▶ [Что нужно сделать]
**A.** Каких поэтов статья о Евгении Каминском называет писавшими о разных озарениях с предвидениями?
**B.** Продублируйте отрывок статьи о Евгении Каминском от «Но я сейчас» до «самого своего возникновения.» включительно.

Опубликовано в журнале Урал, номер 6, 2014
Иза Кресикова — автор пяти книг
художественно-исследовательского и мемуарного жанра, девяти сборников
стихотворений, изданных в Краснодаре, Санкт-Петербурге, Москве, а также ряда журнальных
публикаций художественного, публицистического и обзорного характера. Живёт в
Сочи.
Люблю отчизну я, но странною любовью!
Не победит её рассудок мой.
Михаил Лермонтов
Вот жизнь и смерть, как лошадь и возница,
друг к другу привыкают по пути.
Евгений Каминский
Как правило, определение «петербургский поэт» связано не только с местом обитания поэта. Дух необыкновенного города незримо ощущается в строках истинного поэта-петербуржца. История Петербурга, его величавая строгость, гранитная мощь и красота стройных ансамблей всегда создавали ясно ощутимую петербургскую ауру в литературе города, в первую очередь в поэзии. Тени Петербурга ходили над стихами Блока, Анненского, Ахматовой, Мандельштама и многих других поэтов прошлого и позапрошлого веков. Они были непохожи словесным и образным поэтическим материалом, но дух Петербурга так или иначе проникал в ткань стиха. А современные петербургские поэты так же испытывают гнет и суровую ласку города? Сохраняется ли феномен петербургской поэзии? Перебираю имена, их много. Есть поэты, широко известные. Их часто цитируют. Благостных, легких и приятных для чтения знают и любят. И Петербург в них светел под музыку стиха.
Но я сейчас думаю о Евгении Каминском, чья петербургскость ощущается явно и несомненно. Стих его, даже самый лирический цикл, лишен сентиментальности и вычурности. Несмотря на яркую образность и словесное богатство, он строг по духу. «Смертельная» тема подается в бесстрастной трагичности. Вся поэзия Каминского под стать городу величественному, блестящему и трагическому от самого своего возникновения.
Императив познакомиться с творчеством Евгения Каминского возник после того, как я прочитала его стихотворение «Пророк» в «Литературной газете» в мае 2011 года. Стихотворения с таким многозначащим названием очень давно не появлялось в печати, хотя о разных озарениях с предвидениями поэты писали, — например Н. Гумилев, М. Цветаева, М. Волошин, ближе к нам — Ю. Кузнецов. Однако глубокого образа пророка, соответствующего времени и отразив-шего личность поэта, коль она была высокой и жертвенной, как в «Пророках» Пушкина, Лермонтова, Некрасова, не было создано.
И вот — стихотворение Каминского. Язвительное, насмешливое, ироническое и гневливое — о пророке, вернее, о подобии пророка, полностью впитавшем все пороки своего времени в «безбожной Ниневии» (понимаешь, что в России). Произошла трансформация когда-то высокого пророческого духа в постыдно низкое, убогое состояние. Приведу лишь малый фрагмент:
…Он был способен только на мычанье,
когда ему от имени толпы
вручали статуэтку за молчанье
порока бесноватые столпы…
И всё же благодаря яркости негативного образа я рассмотрела «Пророк» Каминского в ряду великих «Пророков» наших классиков («Литературная учеба, № 2, 2012). Такое стихотворение мог написать только глубокий, оригинальный поэт, обладающий и умом, и совестью.

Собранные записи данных
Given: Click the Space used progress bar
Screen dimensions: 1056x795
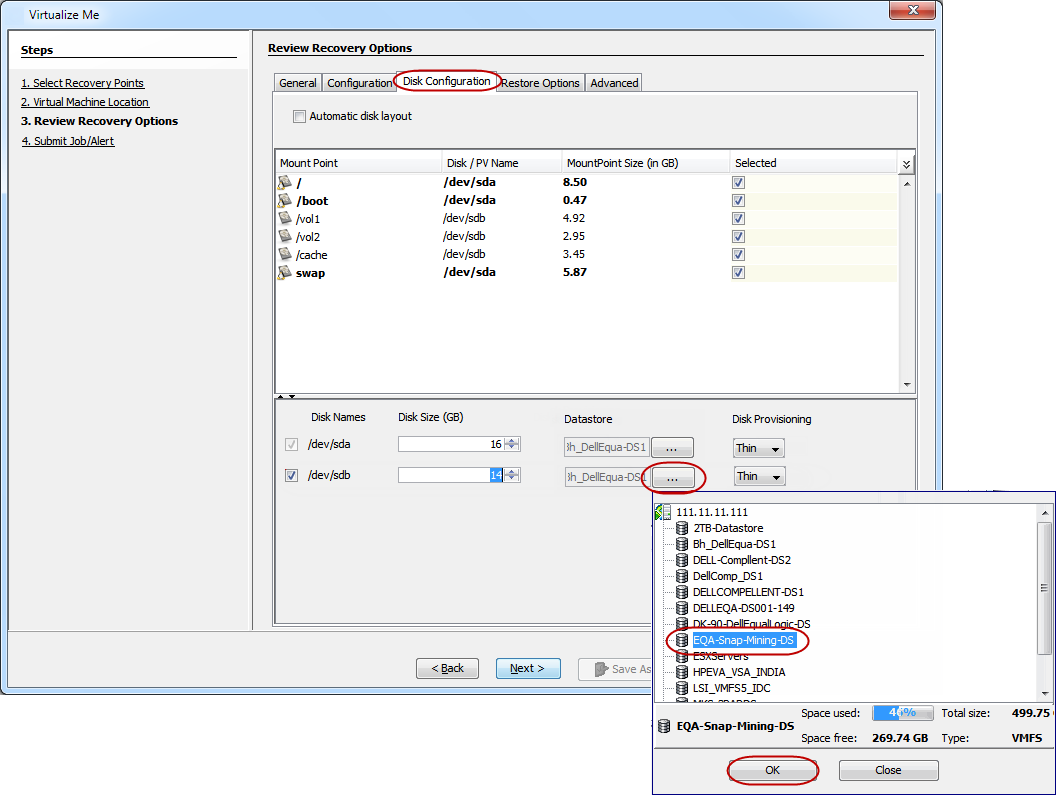Looking at the screenshot, I should (x=902, y=713).
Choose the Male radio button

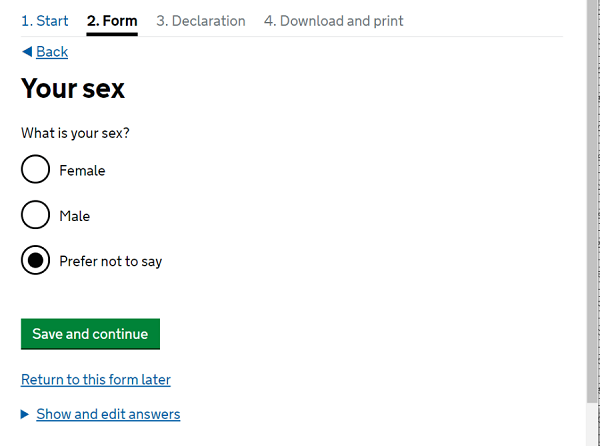coord(35,215)
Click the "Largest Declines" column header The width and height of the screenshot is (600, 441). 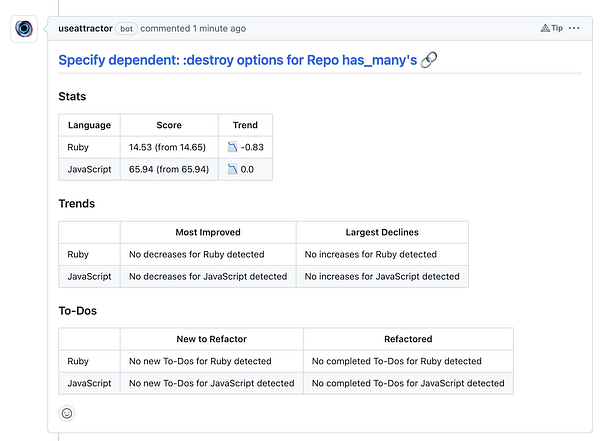[x=382, y=233]
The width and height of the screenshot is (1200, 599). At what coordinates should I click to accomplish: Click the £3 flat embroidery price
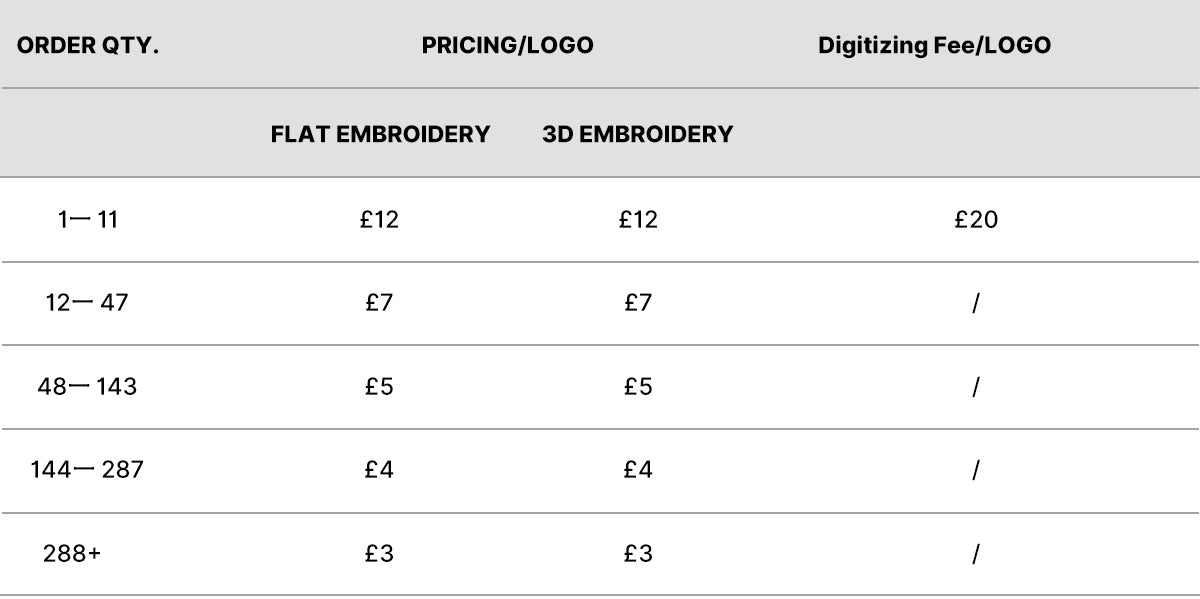pos(379,553)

▶ [Ответы по заданиям]
**A.** Н. Гумилев, М. Цветаева, М. Волошин, Ю. Кузнецов

**B.**
Но я сейчас думаю о Евгении Каминском, чья петербургскость ощущается явно и несомненно. Стих его, даже самый лирический цикл, лишен сентиментальности и вычурности. Несмотря на яркую образность и словесное богатство, он строг по духу. «Смертельная» тема подается в бесстрастной трагичности. Вся поэзия Каминского под стать городу величественному, блестящему и трагическому от самого своего возникновения.